What the task requires. Once the pictures are set aside, transcribe each line of the listing exactly.

+++++

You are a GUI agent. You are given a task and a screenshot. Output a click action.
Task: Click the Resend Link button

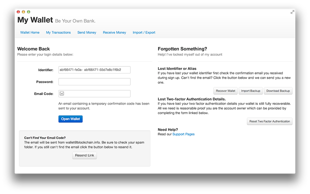(x=84, y=155)
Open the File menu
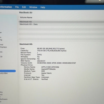 click(17, 7)
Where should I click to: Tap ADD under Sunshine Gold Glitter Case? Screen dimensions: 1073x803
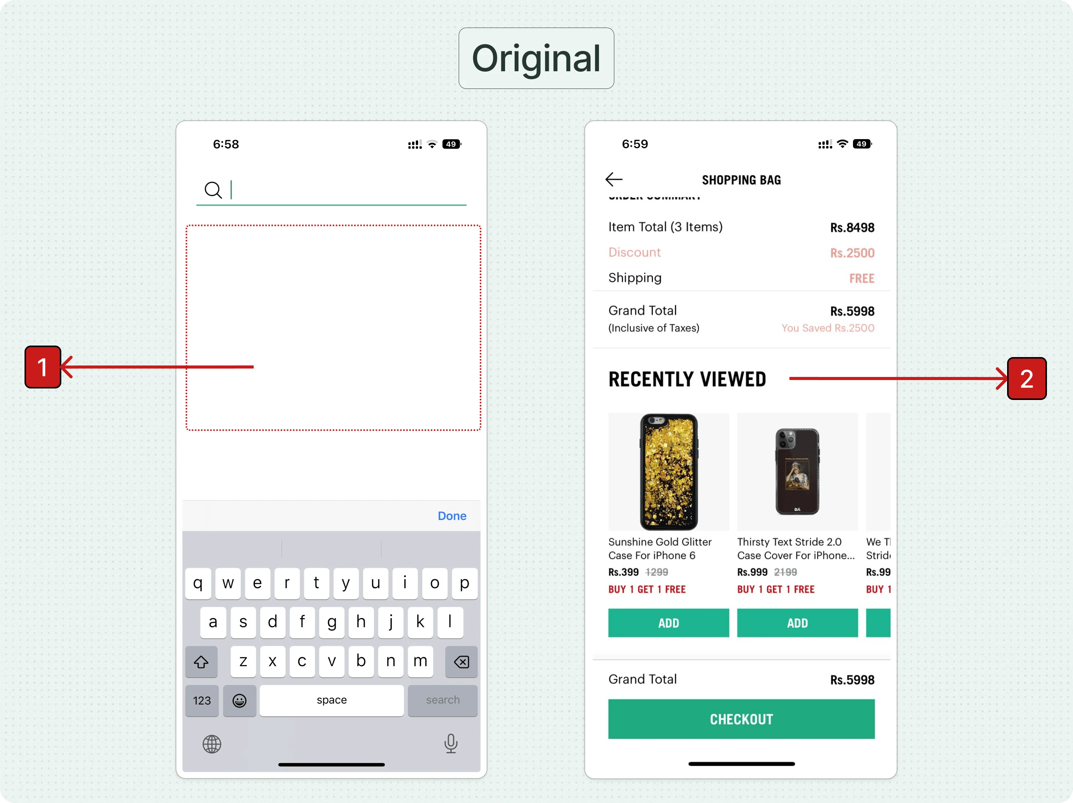click(669, 623)
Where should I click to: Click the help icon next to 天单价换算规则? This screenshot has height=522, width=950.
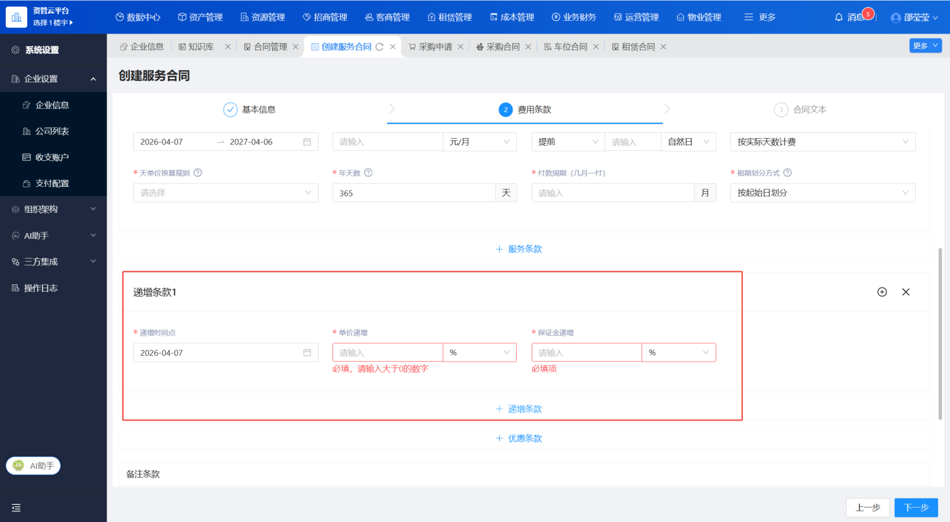click(x=198, y=173)
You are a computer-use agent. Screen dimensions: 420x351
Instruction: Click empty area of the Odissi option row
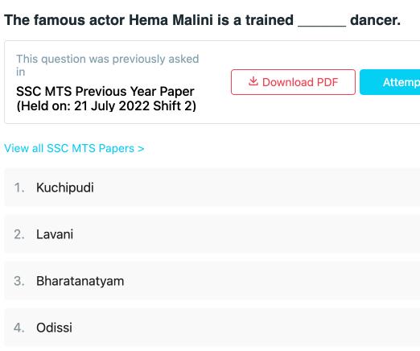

+++++

Exercise answer.
You are a GUI agent. You are given a task and a screenshot. Output a click action.
Task: Click the Resend Link button

(x=84, y=155)
Open the File menu
 click(17, 7)
Where should I click to: Tap ADD under Sunshine Gold Glitter Case? Screen dimensions: 1073x803
click(669, 623)
Where should I click to: Click the help icon next to 天单价换算规则? This screenshot has height=522, width=950.
click(x=198, y=173)
You are a computer-use agent. Screen dimensions: 420x351
Instruction: Click empty area of the Odissi option row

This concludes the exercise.